SUR LE BLOG "INSECURITE" DE LAURENT MUCCHIELLI, le 27 juillet :

 

27 juillet 2011

La dénonciation croissante des violences conjugales et son impact sur l’évolution générale

Le thème de « l'augmentation de la violence » est omniprésent dans notre société. Entretenu en permanence par les discours politiques et par le traitement médiatique des faits divers, il rencontre aussi le sentiment d'insécurité d'une partie de nos concitoyens. Mais lorsque l'on prouve par les recherches que ce sentiment n'est pas lié fondamentalement au fait d'avoir été victime d'agressions ou de vols, on est immédiatement soupçonné d'angélisme. La croyance en la montée de la violence est si forte que les arguments contradictoires sont à peine entendus et aussitôt oubliés. Ainsi, lorsqu'on fait état de la baisse très importante des homicides au cours des 25 dernières années, d'aucuns s'empressent de répondre que c'est une exception à la règle. De même, lorsque l'on montre que l'augmentation des plaintes pour viols correspond non pas à un changement dans les comportements mais à un changement de statut et une plus forte dénonciation de ces violences principalement intrafamiliales, la chose est entendue mais traitée là encore comme une exception. Et quand on découvre grâce aux enquêtes sur échantillons représentatifs que les victimes elles-mêmes ne déclarent pas plus d'agressions physiques sur les dix dernières années, on constate un étonnement suivi d'un oubli. Non, décidément, de nos jours il faut absolument hurler avec les loups, croire que l'insécurité règne partout et que, bien entendu, « c'était mieux autrefois ». Voici pourtant un nouveau démenti, concernant cette fois-ci les violences conjugales, dont on va voir que la dénonciation croissante constitue un élément très important pour interpréter la hausse générale des atteintes aux personnes dans les statistiques de police.

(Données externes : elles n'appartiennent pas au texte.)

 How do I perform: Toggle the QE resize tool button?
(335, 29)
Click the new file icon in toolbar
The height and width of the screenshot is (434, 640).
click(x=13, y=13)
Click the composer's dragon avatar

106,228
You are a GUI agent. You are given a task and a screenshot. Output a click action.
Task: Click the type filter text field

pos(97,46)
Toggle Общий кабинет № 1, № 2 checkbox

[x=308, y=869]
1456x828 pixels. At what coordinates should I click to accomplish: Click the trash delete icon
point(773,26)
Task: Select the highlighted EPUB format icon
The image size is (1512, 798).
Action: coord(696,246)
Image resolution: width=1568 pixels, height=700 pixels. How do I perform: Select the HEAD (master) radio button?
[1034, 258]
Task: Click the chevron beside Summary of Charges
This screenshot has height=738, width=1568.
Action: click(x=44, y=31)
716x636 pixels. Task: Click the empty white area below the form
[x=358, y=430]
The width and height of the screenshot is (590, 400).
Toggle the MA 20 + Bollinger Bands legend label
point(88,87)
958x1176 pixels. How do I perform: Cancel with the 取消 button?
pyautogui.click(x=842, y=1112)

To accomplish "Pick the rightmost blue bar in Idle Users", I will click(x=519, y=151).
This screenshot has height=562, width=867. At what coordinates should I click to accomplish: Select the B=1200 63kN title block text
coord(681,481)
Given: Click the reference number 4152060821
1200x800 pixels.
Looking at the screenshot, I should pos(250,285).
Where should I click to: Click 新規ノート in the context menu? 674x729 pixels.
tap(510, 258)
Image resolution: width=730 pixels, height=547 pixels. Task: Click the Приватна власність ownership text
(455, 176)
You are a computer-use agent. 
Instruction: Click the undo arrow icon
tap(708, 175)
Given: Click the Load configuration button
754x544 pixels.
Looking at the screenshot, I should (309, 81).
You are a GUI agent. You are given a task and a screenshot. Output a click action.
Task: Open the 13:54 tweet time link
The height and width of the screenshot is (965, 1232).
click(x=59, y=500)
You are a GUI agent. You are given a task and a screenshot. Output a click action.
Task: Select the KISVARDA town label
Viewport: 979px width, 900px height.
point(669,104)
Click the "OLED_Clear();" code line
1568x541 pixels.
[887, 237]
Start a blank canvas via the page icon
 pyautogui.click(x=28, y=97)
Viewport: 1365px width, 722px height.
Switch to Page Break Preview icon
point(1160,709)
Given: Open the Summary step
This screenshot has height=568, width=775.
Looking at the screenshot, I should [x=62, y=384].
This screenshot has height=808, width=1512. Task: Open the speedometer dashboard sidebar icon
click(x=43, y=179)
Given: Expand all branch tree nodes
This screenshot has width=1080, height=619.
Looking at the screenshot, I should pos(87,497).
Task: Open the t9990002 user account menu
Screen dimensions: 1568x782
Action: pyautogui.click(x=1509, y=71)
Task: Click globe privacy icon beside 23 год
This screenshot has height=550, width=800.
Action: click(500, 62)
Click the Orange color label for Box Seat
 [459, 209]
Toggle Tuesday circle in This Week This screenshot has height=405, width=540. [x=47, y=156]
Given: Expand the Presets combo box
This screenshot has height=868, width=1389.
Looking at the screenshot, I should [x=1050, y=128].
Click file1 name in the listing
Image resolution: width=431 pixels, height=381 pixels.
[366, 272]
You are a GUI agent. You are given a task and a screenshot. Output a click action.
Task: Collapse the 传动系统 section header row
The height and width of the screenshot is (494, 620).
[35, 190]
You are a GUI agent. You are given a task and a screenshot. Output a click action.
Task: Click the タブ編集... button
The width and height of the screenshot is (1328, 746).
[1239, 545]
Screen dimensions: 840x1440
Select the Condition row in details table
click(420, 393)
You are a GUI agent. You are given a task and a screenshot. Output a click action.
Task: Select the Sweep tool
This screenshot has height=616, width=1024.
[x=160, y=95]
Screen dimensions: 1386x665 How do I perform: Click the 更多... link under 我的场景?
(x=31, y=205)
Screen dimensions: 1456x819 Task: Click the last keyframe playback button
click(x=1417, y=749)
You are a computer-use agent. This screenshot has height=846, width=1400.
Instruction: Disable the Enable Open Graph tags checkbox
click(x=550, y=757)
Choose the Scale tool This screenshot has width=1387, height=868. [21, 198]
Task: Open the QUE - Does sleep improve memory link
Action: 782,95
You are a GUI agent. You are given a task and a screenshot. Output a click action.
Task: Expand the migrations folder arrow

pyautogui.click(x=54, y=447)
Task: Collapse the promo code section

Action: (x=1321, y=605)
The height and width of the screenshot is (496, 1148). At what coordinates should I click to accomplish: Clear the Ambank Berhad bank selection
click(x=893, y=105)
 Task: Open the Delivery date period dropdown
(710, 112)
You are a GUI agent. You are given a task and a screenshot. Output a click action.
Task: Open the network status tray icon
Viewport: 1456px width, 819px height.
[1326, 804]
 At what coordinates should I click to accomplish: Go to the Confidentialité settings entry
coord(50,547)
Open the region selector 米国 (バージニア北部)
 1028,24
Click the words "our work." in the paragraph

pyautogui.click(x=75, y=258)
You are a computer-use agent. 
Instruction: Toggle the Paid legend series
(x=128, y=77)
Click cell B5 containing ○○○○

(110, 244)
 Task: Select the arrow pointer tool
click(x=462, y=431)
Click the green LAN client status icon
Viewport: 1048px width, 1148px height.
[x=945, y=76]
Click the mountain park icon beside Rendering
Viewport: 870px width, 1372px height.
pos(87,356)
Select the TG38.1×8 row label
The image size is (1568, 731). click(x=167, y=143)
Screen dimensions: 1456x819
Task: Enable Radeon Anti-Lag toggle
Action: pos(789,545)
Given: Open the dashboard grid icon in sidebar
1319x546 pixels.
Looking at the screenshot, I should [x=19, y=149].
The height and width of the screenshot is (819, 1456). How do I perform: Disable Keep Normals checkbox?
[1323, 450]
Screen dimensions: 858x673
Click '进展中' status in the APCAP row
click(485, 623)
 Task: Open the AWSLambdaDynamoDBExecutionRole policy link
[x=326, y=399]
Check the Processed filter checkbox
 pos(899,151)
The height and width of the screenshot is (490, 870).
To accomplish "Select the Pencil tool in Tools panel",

Le poids croissant des violences conjugales dans les statistiques de police

Dans l’ensemble très hétérogène de ce que la statistique de police appelle les « coups et blessures volontaires » (non mortels) se cachent, chez les majeurs, un sous-ensemble de plus en plus important constitué par les violences conjugales. Dans une étude portant sur 256 dossiers de « coups et blessures volontaires » suivis d’ITT jugés par un tribunal correctionnel francilien au cours de l’année 2000, nous avions montré que les conflits conjugaux représentaient déjà le plus gros contentieux ayant généré ces brutalités (environ 30 % des affaires), devant les querelles de rue, les autres conflits intrafamiliaux, les heurts déclenchés lors des contrôles de police, les conflits de voisinage, les querelles entre automobilistes ou encore les querelles de bar (lire cette étude). Par la suite, l’Observatoire National de la Délinquance (OND) a tenté d'évaluer la part des violences conjugales dans l’ensemble des atteintes aux personnes constatées par la police et la gendarmerie. Cette information n'étant pas systématiquement relevée, la méthode est compliquée et la mesure très imparfaite, elle sous-estime la réalité. On estime néanmoins qu'en 2006, au moins 25 % des homicides et des « coups et blessures volontaires » non mortels sont des violences conjugales (voir le rapport OND 2007). La reconstitution des années antérieures indiquerait en outre une augmentation de ces violences conjugales de 32 % entre 2002 et 2006. En 2009, la même base de calcul imparfaite (sous-estimant toujours la réalité) indiquait que les violences conjugales représentaient désormais 30 % des coups non mortels et que l'augmentation de ce type de violences était plus rapide que l'augmentation du total des agressions (voir la présentation du rapport ONDRP 2010). Retenons donc comme ordre de grandeur probable qu'un tiers de ces plaintes pour agressions enregistrées actuellement par les policiers et les gendarmes sont des violences conjugales.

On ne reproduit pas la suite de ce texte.